Farah was in the leading pack of eight athletes when he was sent crashing to the Tarmac after seemingly being accidentally tripped from behind. He quickly got back to his feet and resumed running, but Mutai took full advantage of the incident to pull clear with compatriot Stephen Sambu.
Mutai, who clocked the fastest marathon time in history in Boston in 2011 and has six sub-60 minute half-marathons to his credit, eased away from Sambu on 42nd Street and went on to win in 60 minutes 50 seconds.
Farah slowly reeled in Sambu and eventually edged ahead with 800 metres to go before holding off the 25-year-old on the line to clock 61min 8sec, just outside his British record of 1hr 59sec set in New Orleans in 2013.
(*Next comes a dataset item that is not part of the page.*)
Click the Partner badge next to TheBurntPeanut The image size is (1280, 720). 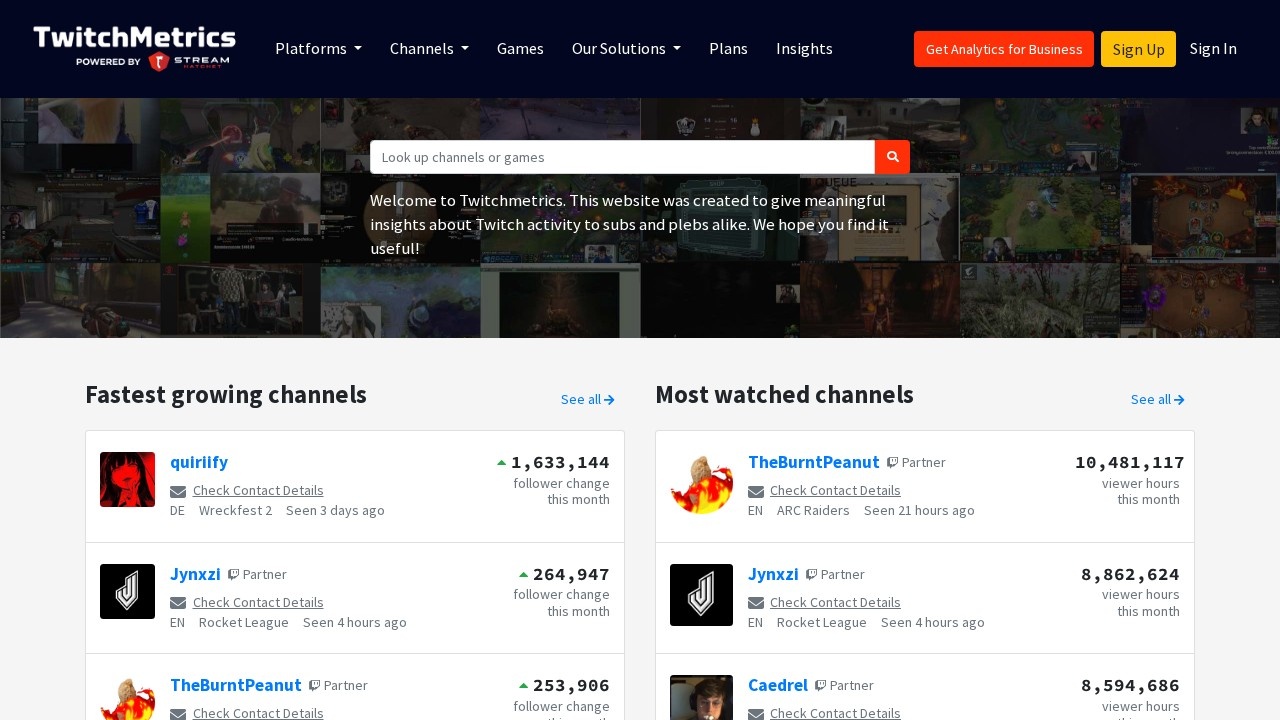point(891,462)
The 30-year-old, who won the 5,000m and 10,000m golds at the 2012 Olympics and is now preparing to run his first full marathon in London, added: “I’m not sure what happened [when he fell during the race], I just remember sort of falling down and just hitting the ground quite hard. I got caught on my hip, my ankle, the whole right-hand side.
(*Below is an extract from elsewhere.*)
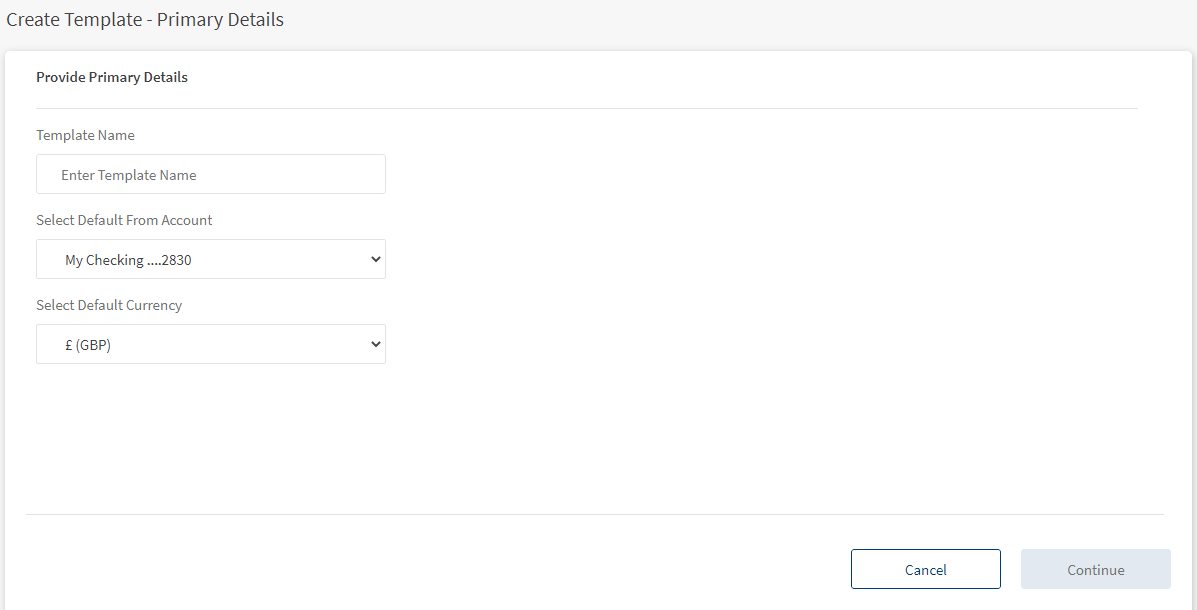Click chevron arrow on From Account selector
This screenshot has height=610, width=1197.
point(376,259)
“When I fell, I fell pretty hard. I told myself ‘don’t rush’ but when I saw the gap, the gap was big. London won’t be as cold as this.
“For the last four miles I struggled a bit. I was pretty much seeing stars. It would have been nice to win today, but he [Mutai] is a good athlete. Nothing changes for London – I will just keep training.”
Farah later took to Twitter to allay fears for his health.He wrote: “Hi guys... I’m doing ok... thanks for the concern... disappointed with today... I gave 110%... couldn’t do any more... sorry guys...”
His team attributed the collapse to the stark change in temperature after spending two months training at high altitude in Iten, Kenya.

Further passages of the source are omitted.